2.4.2 Relative fluorescence intensity analysis of GFAP, V1A and AQP4

The relative fluorescence intensity of GFAP, V1AR and AQP4 was quantitatively evaluated in the injured hemisphere sham (Figs. 4C1–4), CCI-vehicle (Figs. 4C5–8) and CCI-SR49059 treated (Figs. 4 C9–12) animals that have undergone sham, CCI-vehicle or CCI-SR49059 (Figs. 4 C–F). In the injured hemisphere, a significantly higher fluorescence intensity for GFAP was observed in the CCI-vehicle (348.5 ± 38.4) and CCI-SR4905 (244.3 ± 30.3) groups compared to sham group (55.7 ± 4.8; P<0.05; Fig. 4D). Between the CCI groups, GFAP labeling intensity was significantly reduced in SR69059 versus vehicle-treated groups (P<0.05, Fig. 4D) which confirmed quantitatively the observed increase in GFAP positive cortical astrocytes following CCI that was reduced following SR49059 treatment (Figs. 4C1–4). On the non-injured hemisphere, GFAP fluorescence intensity was lowest in the sham group (51 ± 4.3), highest in the CCI-vehicle group (98.7 ± 3.2), and the CCI-induced response was significantly diminished by SR49059 treatment (85.6 ± 1.7, P<0.05, Fig. 2C). Thus, as judged by GFAP labeling intensity, treatment with SR 49059 reduced cellular swelling on both the non-injured and injured sides of the brain after TBI.

The spatial distribution of V1aR fluorescence intensity showed a parallel up-regulation of V1aR which was reduced following treatment with SR49059 (Figs. 2C2, 6, 10 & 2E). There appeared to be a marked up-regulation of V1aR expression in brain cortex in CCI injured animals (Fig. 4C6) compared to sham animals (Fig. 4C1) which was reduced following treatment with SR49049 (Fig. 4C10). These observations were confirmed quantitatively, where in both the CCI-vehicle group (601.2 ± 70.6) and CCI-SR49059 treated group (390.3 ± 75.7) there was a significant higher fluorescence intensity of V1aR labeling comparing to sham animals (117.6 ± 13.5, P<0.05; Fig. 4E). V1aR labeling intensity in the injured hemisphere of CCI-SR49059 group compared to CCI vehicle treated group was significantly reduced (P<0.05; Fig. 4E). On the contralateral side, CCI also significantly increased V1aR intensity compared to sham (101.1 ± 14.4). Moreover, V1aR up regulation was reduced by SR49059 treatment (161.6 ± 6.4) of CCI animals as compared to vehicle treatment (205.6 ± 9.5, P<0.05). However, the V1aR labeling was lower on the uninjured hemisphere than in the injured hemisphere (P<0.05, Fig. 4E).

▶ **Listed records**:
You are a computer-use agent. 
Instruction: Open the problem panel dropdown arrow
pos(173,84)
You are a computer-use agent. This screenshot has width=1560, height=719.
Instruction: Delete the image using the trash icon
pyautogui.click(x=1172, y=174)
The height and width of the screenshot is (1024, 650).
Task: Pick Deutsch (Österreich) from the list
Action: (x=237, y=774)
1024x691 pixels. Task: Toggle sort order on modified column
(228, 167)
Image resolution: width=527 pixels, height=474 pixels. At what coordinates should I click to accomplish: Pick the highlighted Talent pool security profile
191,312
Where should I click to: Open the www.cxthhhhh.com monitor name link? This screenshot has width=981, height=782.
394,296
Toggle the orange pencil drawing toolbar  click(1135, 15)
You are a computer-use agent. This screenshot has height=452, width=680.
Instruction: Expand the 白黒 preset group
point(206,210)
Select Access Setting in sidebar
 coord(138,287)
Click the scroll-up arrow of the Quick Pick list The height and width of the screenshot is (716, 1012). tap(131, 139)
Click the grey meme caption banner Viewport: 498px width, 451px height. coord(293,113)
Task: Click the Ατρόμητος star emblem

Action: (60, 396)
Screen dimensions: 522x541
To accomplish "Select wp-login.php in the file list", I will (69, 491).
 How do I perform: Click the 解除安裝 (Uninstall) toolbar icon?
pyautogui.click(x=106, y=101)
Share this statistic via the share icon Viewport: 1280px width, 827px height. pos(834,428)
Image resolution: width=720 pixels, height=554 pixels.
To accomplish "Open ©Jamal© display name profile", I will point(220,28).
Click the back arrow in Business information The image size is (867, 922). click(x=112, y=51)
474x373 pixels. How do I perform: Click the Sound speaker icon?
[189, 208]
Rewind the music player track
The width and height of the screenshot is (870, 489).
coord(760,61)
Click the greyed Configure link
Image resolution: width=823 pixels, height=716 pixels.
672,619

▶ **Instructions**:
- 1) In the fluorescence intensity analysis text, which group had the highest GFAP fluorescence intensity on the non-injured hemisphere?
- 2) Write what comes next in the fluorescence intensity analysis text, picking up after its final sentence.

▶ **Per-task answers**:
- 1) The CCI-vehicle group (98.7 ± 3.2).

- 2)
The spatial distribution of AQP4 fluorescence intensity appeared to increase in the CCI-vehicle group compared to sham, which was down regulated with SR49059 administration (Fig. 4C 3, 7, 11). Quantitative fluorescence intensity analysis of AQP4 expression confirmed these observations (Fig. 4F). In the injured hemisphere, there was elevated AQP4 intensity in the CCI-vehicle (818.4 ± 117.3) and CCI-SR49059 (457.8 ± 55.1) groups compared to sham (158.3 ± 5.5, P<0.05). Between the CCI groups, there was a significant reduction of AQP4 labeling intensity in the injured hemisphere of the animals that were treated with SR49059 compared to CCI-vehicle animals (P<0.05). In the un-injured hemisphere, AQP4 fluorescence intensity in the CCI vehicle treated group (221.1 ± 13.2) was significantly higher than in sham animals (127.2 ± 0.9, P<0.05) but indistinguishable from the CCI-SR49059 group (150.3 ± 14.2).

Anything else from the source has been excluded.